>> START ITEMS

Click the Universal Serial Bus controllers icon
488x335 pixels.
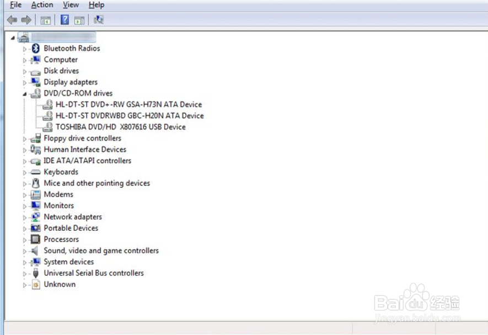(35, 273)
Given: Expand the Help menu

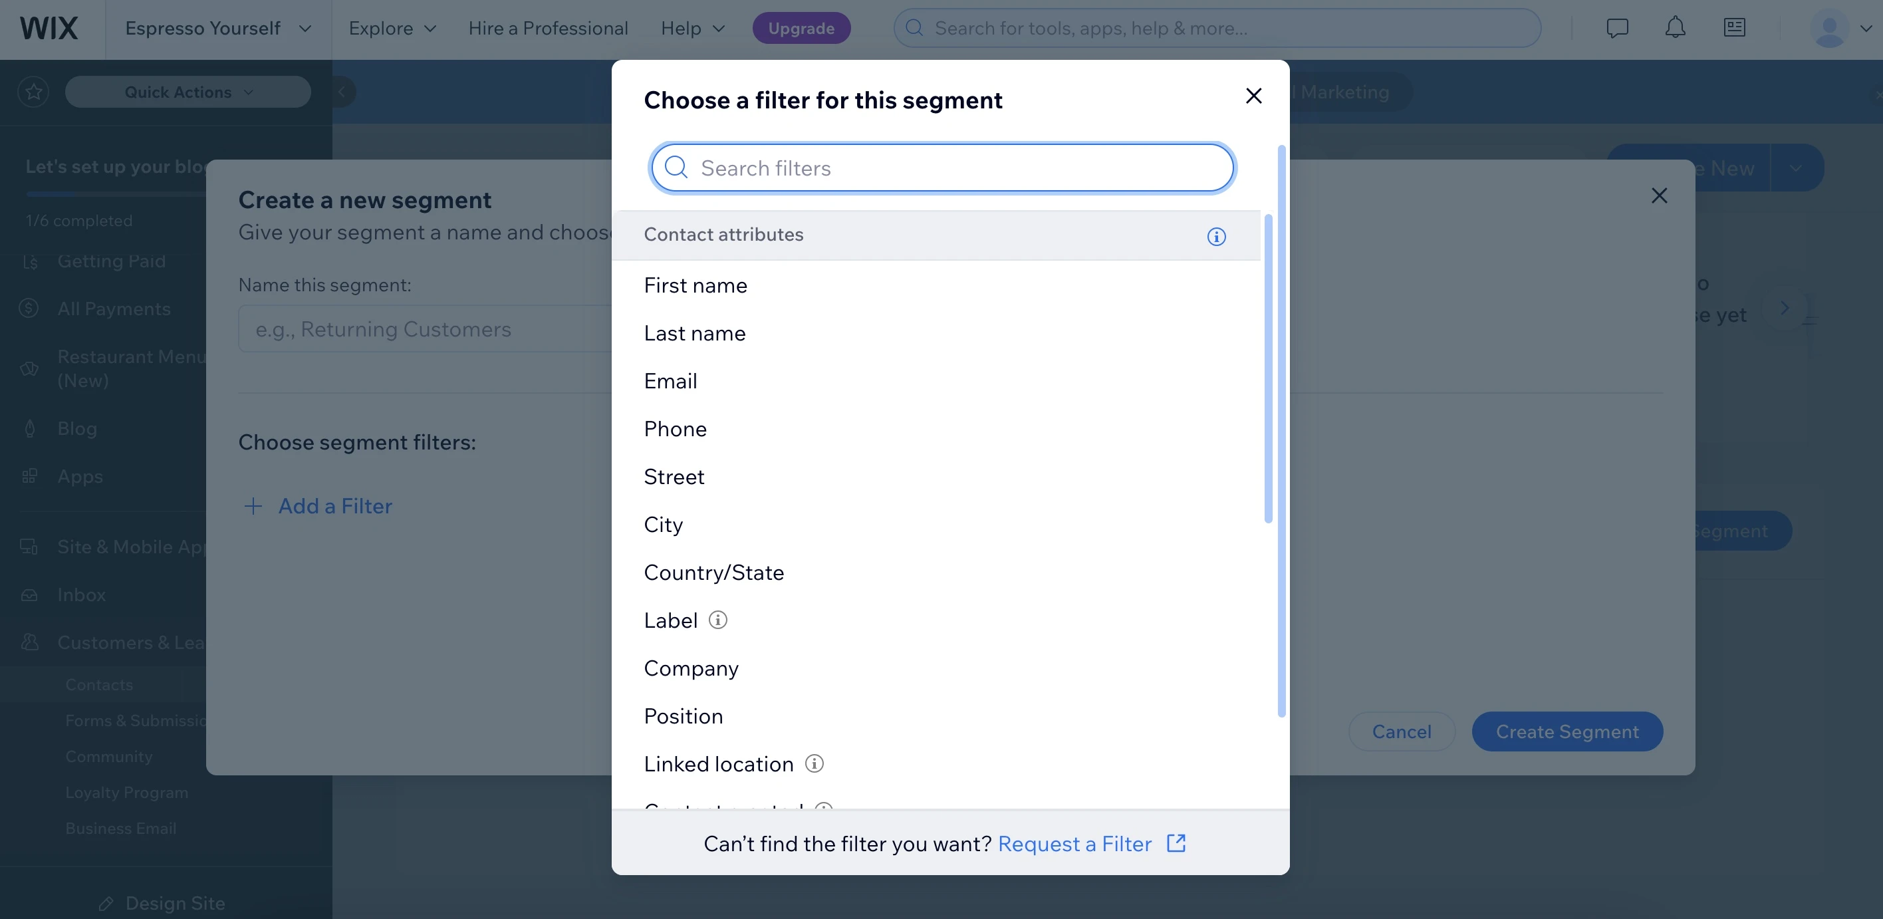Looking at the screenshot, I should (692, 28).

>> END ITEMS

DIRECTION -
Copy every line of the records above word for word, leaving out the pictures.

REPLY TO THE TASK -
Click the Universal Serial Bus controllers icon
488x335 pixels.
(35, 273)
Given: Expand the Help menu

Looking at the screenshot, I should (692, 28).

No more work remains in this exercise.